__What the exercise asks__
With both ends included, repeat exactly the lines of the entries below from the one containing "Where should I click to: Click the km" down to the one containing "Task: Click green", and no others.

__Data for the task__

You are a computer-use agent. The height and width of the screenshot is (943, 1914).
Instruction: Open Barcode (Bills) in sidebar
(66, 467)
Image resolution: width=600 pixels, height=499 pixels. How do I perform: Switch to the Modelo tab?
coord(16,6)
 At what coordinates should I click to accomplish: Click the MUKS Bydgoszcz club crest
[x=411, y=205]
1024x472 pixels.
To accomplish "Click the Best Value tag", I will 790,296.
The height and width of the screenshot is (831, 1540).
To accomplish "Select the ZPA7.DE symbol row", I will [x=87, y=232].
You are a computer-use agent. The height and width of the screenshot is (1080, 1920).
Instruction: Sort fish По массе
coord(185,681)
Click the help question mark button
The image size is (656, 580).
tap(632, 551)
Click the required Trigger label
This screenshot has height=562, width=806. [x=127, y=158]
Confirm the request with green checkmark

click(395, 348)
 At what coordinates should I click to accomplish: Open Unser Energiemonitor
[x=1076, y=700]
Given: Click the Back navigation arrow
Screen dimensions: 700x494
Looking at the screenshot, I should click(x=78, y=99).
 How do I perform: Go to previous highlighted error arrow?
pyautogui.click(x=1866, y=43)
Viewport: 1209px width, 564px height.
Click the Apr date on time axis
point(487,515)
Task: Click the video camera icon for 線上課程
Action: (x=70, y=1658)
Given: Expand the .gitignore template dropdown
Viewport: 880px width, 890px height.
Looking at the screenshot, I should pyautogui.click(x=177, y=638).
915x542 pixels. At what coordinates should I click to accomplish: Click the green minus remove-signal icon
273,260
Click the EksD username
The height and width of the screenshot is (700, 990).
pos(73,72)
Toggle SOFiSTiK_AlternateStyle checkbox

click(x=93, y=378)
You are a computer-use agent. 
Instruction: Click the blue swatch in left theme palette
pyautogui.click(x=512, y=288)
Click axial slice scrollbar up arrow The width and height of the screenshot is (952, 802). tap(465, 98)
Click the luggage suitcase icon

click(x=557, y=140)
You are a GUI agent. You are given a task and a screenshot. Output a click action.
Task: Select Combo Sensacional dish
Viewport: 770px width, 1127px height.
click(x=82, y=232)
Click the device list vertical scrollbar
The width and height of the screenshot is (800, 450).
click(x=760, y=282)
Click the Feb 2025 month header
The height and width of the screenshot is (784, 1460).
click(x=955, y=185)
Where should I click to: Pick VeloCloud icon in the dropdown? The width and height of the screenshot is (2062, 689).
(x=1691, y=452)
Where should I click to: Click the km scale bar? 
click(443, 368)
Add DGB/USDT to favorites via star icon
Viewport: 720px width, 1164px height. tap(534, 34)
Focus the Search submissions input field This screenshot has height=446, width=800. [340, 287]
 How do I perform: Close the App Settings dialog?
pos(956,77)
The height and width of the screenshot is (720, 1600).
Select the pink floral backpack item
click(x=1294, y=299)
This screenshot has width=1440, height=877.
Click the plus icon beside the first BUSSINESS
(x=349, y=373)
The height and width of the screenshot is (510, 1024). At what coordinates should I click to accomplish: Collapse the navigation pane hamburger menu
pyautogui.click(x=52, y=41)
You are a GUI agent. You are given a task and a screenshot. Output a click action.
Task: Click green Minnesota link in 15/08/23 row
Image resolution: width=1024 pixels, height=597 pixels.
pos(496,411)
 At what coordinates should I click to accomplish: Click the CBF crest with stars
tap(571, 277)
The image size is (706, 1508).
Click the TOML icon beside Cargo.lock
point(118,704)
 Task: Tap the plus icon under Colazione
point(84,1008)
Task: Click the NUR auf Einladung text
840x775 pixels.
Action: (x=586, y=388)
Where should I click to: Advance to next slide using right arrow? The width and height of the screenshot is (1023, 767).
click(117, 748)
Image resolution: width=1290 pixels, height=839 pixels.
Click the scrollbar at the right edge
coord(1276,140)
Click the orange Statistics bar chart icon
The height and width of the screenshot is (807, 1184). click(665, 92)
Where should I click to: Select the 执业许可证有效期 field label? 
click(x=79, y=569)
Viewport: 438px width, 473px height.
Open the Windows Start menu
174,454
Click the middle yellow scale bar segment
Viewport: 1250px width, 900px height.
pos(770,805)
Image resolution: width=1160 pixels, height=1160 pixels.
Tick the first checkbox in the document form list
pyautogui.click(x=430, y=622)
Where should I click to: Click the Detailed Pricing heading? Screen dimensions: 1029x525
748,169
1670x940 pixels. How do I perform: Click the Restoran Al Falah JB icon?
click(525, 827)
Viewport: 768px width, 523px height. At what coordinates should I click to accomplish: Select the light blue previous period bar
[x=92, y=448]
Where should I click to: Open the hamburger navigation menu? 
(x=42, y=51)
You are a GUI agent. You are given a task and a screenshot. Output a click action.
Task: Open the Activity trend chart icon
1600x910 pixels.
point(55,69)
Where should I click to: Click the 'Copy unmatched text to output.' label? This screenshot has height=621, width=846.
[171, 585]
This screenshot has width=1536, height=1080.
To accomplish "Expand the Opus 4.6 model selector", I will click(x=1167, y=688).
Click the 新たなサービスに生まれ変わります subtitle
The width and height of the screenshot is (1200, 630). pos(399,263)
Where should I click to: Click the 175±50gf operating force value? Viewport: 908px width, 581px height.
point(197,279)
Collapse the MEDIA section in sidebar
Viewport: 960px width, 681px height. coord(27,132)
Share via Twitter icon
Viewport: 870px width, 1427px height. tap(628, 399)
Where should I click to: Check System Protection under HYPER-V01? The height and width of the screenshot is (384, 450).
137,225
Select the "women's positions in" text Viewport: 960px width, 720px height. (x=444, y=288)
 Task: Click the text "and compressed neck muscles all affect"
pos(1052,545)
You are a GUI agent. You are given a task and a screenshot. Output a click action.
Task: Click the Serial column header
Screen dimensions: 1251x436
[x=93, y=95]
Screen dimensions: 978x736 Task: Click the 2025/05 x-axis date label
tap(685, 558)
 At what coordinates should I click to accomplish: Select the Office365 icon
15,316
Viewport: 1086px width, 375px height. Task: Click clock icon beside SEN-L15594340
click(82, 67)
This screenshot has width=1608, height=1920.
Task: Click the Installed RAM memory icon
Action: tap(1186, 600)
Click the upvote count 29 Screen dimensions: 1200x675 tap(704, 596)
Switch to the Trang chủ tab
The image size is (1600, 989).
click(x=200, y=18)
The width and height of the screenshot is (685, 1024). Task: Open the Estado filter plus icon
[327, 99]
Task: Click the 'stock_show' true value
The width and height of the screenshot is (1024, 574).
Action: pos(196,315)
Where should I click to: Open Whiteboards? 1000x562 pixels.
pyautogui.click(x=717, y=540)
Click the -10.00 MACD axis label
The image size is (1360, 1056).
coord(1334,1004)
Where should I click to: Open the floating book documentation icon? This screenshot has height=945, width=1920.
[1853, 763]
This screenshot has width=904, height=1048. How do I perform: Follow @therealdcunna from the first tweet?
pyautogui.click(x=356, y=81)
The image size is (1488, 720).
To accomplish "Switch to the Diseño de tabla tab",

__Answer space__
Where should I click to: Click the km scale bar? 
click(443, 368)
Add DGB/USDT to favorites via star icon
Viewport: 720px width, 1164px height. tap(534, 34)
Focus the Search submissions input field This screenshot has height=446, width=800. [340, 287]
 How do I perform: Close the App Settings dialog?
pos(956,77)
The height and width of the screenshot is (720, 1600).
Select the pink floral backpack item
click(x=1294, y=299)
This screenshot has width=1440, height=877.
Click the plus icon beside the first BUSSINESS
(x=349, y=373)
The height and width of the screenshot is (510, 1024). At what coordinates should I click to accomplish: Collapse the navigation pane hamburger menu
pyautogui.click(x=52, y=41)
You are a GUI agent. You are given a task and a screenshot. Output a click action.
Task: Click green Minnesota link in 15/08/23 row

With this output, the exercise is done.